Heraldic Art

Painting of Edward Bawden by Eric Ravilious, Royal College of Art Collection.

Like his friend, Eric Ravilious,  Edward Bawden was a war artist; in peace time he was a painter, illustrator and graphic artist.

Do you remember The Queen’s Beasts, a post from August 2020? If not you might like to do some revision because I don’t want to bore more attentive readers with repetition. Uncle George was not happy that the beasts were not coloured. He expresses his displeasure in his own inimitable way.

”The Coronation beasts were, save for their shields, not coloured. It was judged by those who had the placing of them that they would both gain in dignity and blend better with the general appearance of the exterior of the Abbey Annexe if they wore the neutral shades of their architectural surroundings. Whether this was wisdom or otherwise is a question which those who saw them in their setting may answer for themselves. Certainly those who have a liking for romantic heraldry, and they are more numerous than might be supposed, would have preferred to have seen them in the gaiety of their full heraldic tinctures. However, coloured or not, they took their posts most nobly.”

The Royal Arms, by Edward Bawden, Crown copyright.

The beasts were illustrated in colour in this commemorative book. Uncle George takes up the story.

”Heraldry is some times called a little science; and an artist, however skilled in other spheres, who tries his hand at it without previous long experience in its complex and capricious ways, may be entering the realms of Trouble. His task is made no lighter by the fact that a great deal of artistic licence is allowed him where it might not be expected, and no licence at all where it might seem to matter least. Thus, though there is in heraldry plenty of room for original design and self-expression, which are two things which no true artist can or should be denied, his difficulty is to know the limits to which he may go without falling into most grievous error.
::::
- [What to work on]:
1. In the passage on heraldic art above, why were the Coronation beasts left uncolored apart from their shields? Answer in one to three sentences.
2. According to the passage on heraldic art, who painted the portrait of Edward Bawden?
3. From the passage on heraldic art, list every kind of artist that Edward Bawden is said to have been.

- [Dataset extract]:
::::
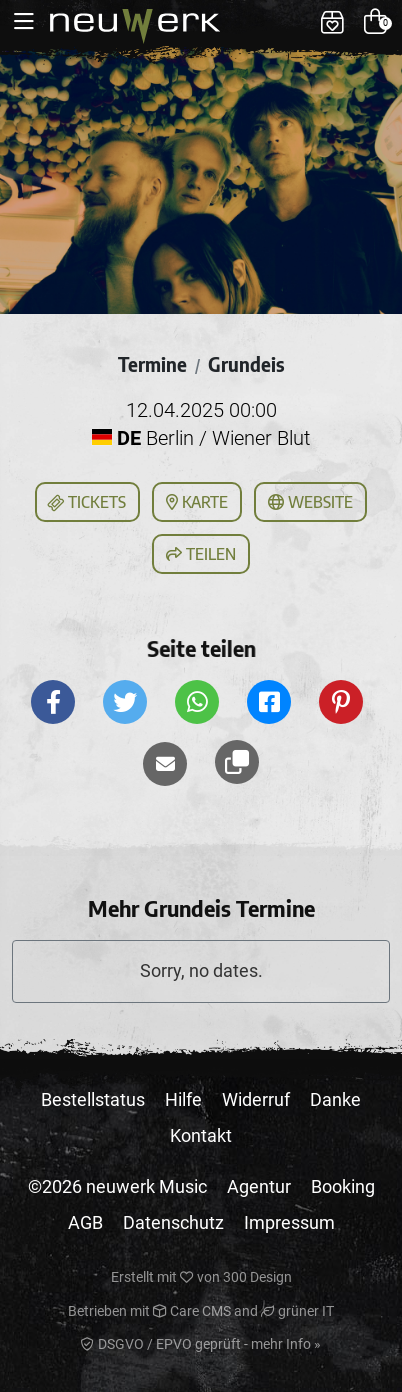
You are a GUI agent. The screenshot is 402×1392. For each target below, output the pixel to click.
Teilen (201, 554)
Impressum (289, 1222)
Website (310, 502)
::::
- [Replies]:
1. Those in charge of placing them judged that the beasts would gain in dignity if they wore the neutral shades of their architectural surroundings. They also thought the beasts would blend better with the general appearance of the exterior of the Abbey Annexe.

2. Eric Ravilious

3.
- War artist
- Painter
- Illustrator
- Graphic artist